TOKYO--Nuclear energy companies are increasingly being asked to shoulder some of the cost of building new plants, as governments try to spread the risk involved in developing nuclear power.

Europe's largest new nuclear power project, Moorside in northwest England, is being developed by NuGeneration Ltd., a joint venture between Japan's Toshiba Corp. and French utility GDF Suez. In June, Toshiba bought a 60% stake in NuGen from GDF Suez and Spanish utility Iberdrola for GBP102 million ($160 million). Toshiba plans to have its U.S. unit, Westinghouse Electric Co., provide up to three reactors at Moorside, which is expected to cost around GBP10 billion.

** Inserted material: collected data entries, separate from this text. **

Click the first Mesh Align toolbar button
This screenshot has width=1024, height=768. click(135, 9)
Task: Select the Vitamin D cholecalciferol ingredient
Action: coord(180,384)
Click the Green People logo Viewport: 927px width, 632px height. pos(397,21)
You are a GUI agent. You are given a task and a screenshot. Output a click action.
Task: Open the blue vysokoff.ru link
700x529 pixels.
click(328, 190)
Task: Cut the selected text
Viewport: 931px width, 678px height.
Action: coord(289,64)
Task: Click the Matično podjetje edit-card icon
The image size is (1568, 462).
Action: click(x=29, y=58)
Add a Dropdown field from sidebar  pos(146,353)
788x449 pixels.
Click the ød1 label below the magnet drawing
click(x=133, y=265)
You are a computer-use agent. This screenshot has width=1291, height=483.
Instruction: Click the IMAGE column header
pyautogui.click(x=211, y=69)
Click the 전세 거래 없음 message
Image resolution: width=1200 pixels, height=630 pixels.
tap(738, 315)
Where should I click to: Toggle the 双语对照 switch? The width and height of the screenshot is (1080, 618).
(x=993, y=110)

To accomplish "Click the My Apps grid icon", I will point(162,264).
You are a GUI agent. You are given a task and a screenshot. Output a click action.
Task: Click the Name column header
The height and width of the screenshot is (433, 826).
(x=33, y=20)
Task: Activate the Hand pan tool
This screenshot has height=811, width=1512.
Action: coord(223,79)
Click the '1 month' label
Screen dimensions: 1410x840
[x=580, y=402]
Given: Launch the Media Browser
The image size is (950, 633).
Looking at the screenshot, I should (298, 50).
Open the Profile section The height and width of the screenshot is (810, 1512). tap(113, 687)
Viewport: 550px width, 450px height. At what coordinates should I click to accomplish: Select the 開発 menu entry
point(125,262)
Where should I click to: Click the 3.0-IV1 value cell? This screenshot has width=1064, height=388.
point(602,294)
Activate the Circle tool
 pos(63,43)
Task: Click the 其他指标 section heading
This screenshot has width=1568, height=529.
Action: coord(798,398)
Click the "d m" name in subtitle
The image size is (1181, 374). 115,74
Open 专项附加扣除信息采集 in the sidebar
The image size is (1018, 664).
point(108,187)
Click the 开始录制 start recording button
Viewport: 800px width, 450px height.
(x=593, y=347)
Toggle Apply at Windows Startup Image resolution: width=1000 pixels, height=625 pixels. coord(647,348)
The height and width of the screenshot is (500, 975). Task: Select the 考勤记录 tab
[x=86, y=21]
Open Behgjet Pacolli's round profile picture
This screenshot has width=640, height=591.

Meanwhile, Hitachi Ltd., also from Japan, is in talks with Lithuania about developing that country's first nuclear power plant, and is considering taking an equity stake, said Takashi Masui, general manager of Hitachi's Europe Nuclear Energy Development Division.

Hitachi has already invested in one project. It bought 100% of Horizon Nuclear Power in the U.K. for GBP696 million in 2012 from two German power companies. Horizon plans to build two or three reactors each at two sites in western England through Hitachi-GE Nuclear Energy Ltd., a joint venture between Hitachi and General Electric Co.

"It used to be simple--we got an order and built [a reactor]. Nowadays, plant manufacturers can't avoid accepting the growing need to be equity investors," Mr. Masui said.

Moorside took an important step forward last week when the U.K. government agreed to help NuGen secure a loan guarantee. The need for such a deal underscores the difficulty of developing new nuclear power projects as lenders and many people have grown wary of nuclear power after the Fukushima disaster in 2011.

The biggest driver of technology companies taking equity stakes is risk aversion among governments, particularly during construction. And the greatest risk exists during the construction phase, which is prone to long delays and cost overruns that can change the economics of a project, the International Atomic Energy Agency said in an October report on new trends in nuclear financing.

"Naturally, investors and lenders to new projects want to diversify risks by involving more parties," said Tomoko Murakami, senior researcher at the Institute of Energy Economics Japan, a think tank.

To be sure, only a handful of equity deals have been completed. OAO Rosatom, the state-owned Russian nuclear company, was the first to accept to this transfer of risk when it agreed in 2010 to assume full ownership of Turkey's $20 billion Akkuyu project for an undisclosed price. Rosatom will build and operate the plant, as well as recycle the nuclear fuel, while seeking to recover its investment under a long-term power-purchase contract with the Turkish government.

Rosatom is also considering full ownership in Jordan's Al Arma project and 51% of Slovakia's Bohunice V3 project, according to the U.K.-based World Nuclear Association. Rosatom didn't reply to a question seeking comment on the Al Arma and Bohunice V3 projects.

For Toshiba and Hitachi, ownership stakes overseas provide a rare source of new business. Japan's nuclear reactors remain idled in the wake of the Fukushima disaster of 2011, and the country is unlikely to build new ones soon.

Taking equity stakes isn't only about selling reactors, though. Toshiba and Hitachi see it as necessary to secure future contracts for services such as maintenance and fuel processing, which are often more profitable than reactor sales.

And designing and building new nuclear plants is crucial to maintaining their edge in technology, providing invaluable experience for engineers, said Tetsuro Waki, manager of Hitachi's Nuclear Business Planning & Management Department. "You have to think for the long run. Once [institutional experience is] lost, it's not easy to get back to the levels we are now," Mr. Waki said.

Equity stakes come with risks and difficulties, including raising what sometimes amounts to tens of billions of dollars from wary lenders. New nuclear construction is "credit negative," Moody's Investors Service said in a report last year. In Europe, risks include weak growth in electricity demand, particularly in industry, as well as subdued prices, it said.

Both Hitachi and Toshiba are looking to share some of the risks themselves. Both say they are already in talks with potential investors, with any stake sales likely to take place after the design is completed and before construction is completed.

Government-backed financial guarantees--or for Hitachi and Toshiba, perhaps, low-interest loans from the Japan Bank for International Cooperation--make the projects more attractive to investors. But both companies have already put up the money for their ownership stakes, so if those guarantees don't materialize--the U.K. government's still hasn't provided a guarantee for Moorside, and if that were granted it would still need approval by the European Union's competition commission--they'll have a tougher time raising money and the borrowing costs will be higher, affecting the viability of the projects. Ultimately, if they fail to raise the money, they could lose their initial investment.

And there is always a chance, especially in emerging markets, that a change of government or growing popular resistance to nuclear power will lead to the project being shelved or scrapped altogether.

Still, buying in is something Toshiba and Hitachi believe they need to do, they said.

"Our money is not infinite. We select projects carefully and invest in good ones," said Takayuki Shibano, assistant vice president of Toshiba's Nuclear Energy Systems and Services Division.